(Stored records)

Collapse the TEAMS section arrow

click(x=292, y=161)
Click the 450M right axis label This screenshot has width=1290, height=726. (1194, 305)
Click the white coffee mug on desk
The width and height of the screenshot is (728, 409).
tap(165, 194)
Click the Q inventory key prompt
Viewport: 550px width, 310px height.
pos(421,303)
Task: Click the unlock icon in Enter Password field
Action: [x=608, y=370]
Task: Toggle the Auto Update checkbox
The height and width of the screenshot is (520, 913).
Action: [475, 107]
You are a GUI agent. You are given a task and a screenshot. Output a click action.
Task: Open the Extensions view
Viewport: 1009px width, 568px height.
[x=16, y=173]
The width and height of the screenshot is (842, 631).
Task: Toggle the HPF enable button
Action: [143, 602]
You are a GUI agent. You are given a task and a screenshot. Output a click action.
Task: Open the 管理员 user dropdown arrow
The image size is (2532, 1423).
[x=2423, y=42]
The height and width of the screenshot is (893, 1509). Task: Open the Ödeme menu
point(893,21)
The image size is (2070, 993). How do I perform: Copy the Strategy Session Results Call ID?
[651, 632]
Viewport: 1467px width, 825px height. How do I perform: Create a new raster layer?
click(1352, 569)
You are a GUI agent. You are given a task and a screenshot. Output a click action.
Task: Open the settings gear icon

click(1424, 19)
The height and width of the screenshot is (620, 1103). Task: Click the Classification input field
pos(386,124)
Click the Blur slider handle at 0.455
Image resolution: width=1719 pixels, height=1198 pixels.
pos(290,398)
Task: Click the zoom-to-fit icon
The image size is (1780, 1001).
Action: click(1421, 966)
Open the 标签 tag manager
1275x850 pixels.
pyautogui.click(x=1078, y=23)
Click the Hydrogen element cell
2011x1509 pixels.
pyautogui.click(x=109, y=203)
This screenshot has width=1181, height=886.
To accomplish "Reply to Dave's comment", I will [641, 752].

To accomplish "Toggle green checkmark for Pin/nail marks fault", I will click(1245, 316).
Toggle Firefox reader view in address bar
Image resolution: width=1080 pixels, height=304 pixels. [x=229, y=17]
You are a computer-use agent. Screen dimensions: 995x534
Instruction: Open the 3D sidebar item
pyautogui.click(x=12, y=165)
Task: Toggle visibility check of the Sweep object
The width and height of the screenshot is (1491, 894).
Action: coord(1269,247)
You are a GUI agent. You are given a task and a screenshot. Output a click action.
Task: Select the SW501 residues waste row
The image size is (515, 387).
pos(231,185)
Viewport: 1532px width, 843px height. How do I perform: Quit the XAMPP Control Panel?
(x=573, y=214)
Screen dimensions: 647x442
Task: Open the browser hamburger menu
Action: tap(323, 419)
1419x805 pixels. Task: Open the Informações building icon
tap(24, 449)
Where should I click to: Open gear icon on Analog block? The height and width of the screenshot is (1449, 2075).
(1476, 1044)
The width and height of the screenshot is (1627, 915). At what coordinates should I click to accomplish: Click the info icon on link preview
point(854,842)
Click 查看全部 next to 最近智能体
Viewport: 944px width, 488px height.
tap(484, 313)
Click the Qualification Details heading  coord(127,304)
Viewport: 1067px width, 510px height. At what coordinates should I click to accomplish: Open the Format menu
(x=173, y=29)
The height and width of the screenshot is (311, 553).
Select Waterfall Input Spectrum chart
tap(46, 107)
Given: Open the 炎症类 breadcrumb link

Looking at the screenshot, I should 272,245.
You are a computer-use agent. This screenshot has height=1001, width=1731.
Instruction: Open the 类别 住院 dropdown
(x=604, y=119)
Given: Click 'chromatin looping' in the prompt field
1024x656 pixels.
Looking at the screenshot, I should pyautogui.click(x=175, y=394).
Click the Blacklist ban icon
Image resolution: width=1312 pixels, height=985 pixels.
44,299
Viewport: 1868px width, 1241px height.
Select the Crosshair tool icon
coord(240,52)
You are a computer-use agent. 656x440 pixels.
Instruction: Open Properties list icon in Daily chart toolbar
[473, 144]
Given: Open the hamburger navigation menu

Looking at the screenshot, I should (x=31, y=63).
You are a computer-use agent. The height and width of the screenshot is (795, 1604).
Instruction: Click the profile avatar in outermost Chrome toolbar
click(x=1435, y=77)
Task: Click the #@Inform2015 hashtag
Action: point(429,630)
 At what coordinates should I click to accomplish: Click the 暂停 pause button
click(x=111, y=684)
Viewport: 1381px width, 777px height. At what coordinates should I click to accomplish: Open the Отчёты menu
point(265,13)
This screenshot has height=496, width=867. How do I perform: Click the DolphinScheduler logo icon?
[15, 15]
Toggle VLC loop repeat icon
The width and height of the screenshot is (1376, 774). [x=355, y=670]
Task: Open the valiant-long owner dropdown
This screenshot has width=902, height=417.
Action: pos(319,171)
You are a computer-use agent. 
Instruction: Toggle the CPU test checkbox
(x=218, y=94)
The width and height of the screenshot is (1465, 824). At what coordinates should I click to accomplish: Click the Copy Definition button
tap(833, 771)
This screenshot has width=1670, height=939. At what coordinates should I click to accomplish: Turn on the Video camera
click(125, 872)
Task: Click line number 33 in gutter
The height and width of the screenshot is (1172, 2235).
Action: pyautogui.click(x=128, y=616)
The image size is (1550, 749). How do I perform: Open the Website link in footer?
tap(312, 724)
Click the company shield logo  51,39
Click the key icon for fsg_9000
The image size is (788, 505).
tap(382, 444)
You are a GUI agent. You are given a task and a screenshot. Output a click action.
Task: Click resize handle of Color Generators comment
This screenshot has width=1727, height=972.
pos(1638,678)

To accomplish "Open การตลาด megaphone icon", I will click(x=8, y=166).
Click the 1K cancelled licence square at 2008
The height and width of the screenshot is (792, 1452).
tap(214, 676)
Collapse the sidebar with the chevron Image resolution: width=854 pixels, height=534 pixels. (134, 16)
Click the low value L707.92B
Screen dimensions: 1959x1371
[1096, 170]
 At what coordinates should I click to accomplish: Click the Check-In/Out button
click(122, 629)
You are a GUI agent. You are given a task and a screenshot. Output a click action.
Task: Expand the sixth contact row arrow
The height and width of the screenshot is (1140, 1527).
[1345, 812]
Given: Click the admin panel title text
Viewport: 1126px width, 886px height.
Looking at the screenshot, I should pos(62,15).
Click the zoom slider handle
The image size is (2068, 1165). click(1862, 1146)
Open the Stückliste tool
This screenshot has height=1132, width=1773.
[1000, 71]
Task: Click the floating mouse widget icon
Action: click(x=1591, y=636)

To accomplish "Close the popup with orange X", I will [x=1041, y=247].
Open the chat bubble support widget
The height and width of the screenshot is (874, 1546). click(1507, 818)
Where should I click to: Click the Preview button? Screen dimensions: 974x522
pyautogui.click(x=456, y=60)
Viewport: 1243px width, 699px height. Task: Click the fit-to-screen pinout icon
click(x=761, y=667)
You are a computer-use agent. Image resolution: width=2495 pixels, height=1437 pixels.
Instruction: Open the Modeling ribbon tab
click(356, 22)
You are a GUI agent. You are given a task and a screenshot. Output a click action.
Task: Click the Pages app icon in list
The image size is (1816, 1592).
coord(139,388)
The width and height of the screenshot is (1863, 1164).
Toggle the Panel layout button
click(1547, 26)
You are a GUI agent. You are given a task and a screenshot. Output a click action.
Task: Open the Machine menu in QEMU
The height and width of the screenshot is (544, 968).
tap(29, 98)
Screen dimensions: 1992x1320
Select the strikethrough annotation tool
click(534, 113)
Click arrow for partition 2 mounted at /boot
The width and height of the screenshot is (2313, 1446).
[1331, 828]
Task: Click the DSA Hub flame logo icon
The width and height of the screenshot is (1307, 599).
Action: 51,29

• The task: Show all lines from the data above in which the word "computer" appears.

• Solution:
You are a computer-use agent. Screen dimensions: 995x534
You are a computer-use agent. This screenshot has height=1001, width=1731.
You are a computer-use agent. 656x440 pixels.
You are a computer-use agent. The height and width of the screenshot is (795, 1604).
You are a computer-use agent. 
You are a computer-use agent. Image resolution: width=2495 pixels, height=1437 pixels.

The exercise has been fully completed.